Format the rows below as a JSON list of strings, one string per line, leaving out blank lines and the pictures.

— BEGIN Information supplied —

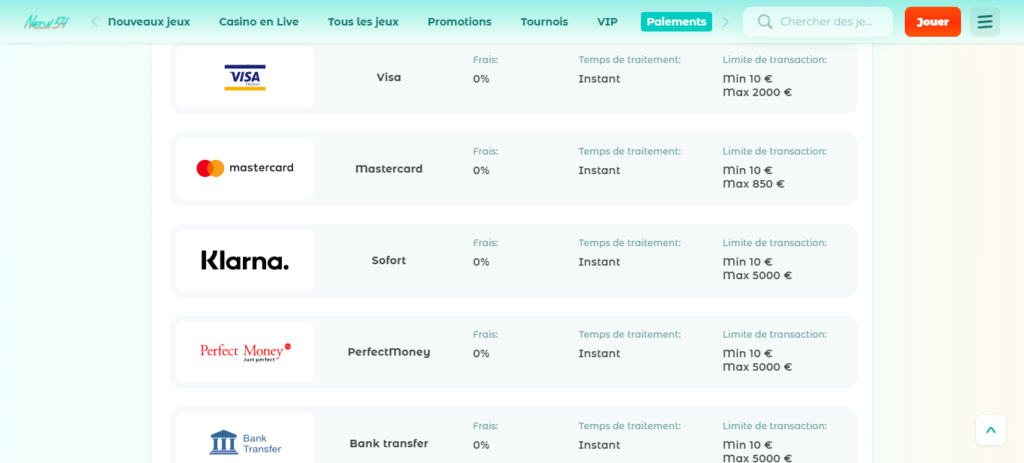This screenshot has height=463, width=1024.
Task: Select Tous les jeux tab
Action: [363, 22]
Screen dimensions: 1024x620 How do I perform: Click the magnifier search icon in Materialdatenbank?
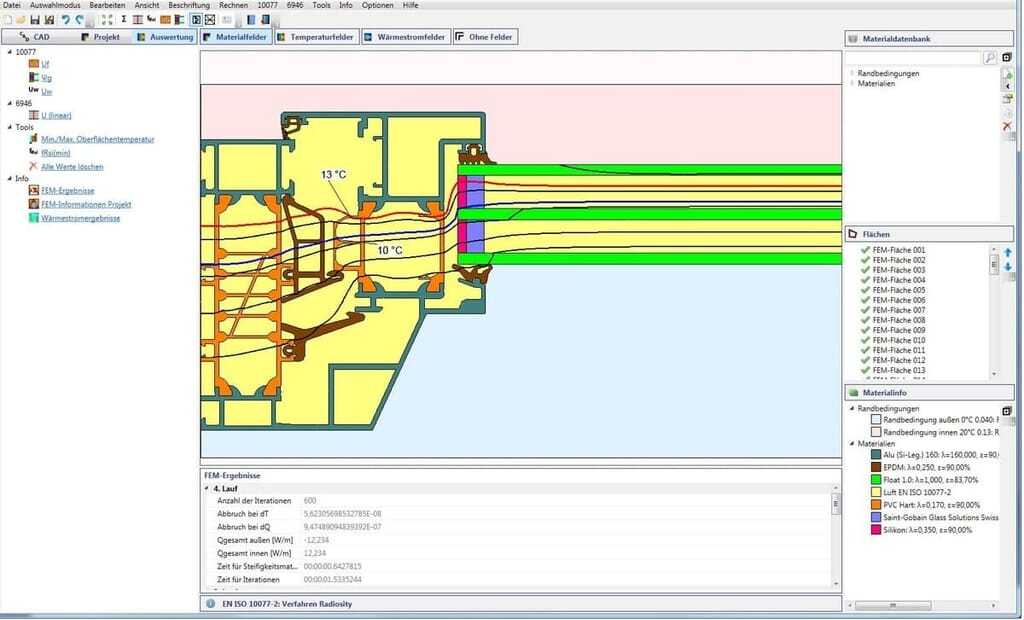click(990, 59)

— END Information supplied —

Task answer
[
  "This screenshot has height=463, width=1024.",
  "Task: Select Tous les jeux tab",
  "Action: [363, 22]",
  "Screen dimensions: 1024x620 How do I perform: Click the magnifier search icon in Materialdatenbank?",
  "click(990, 59)"
]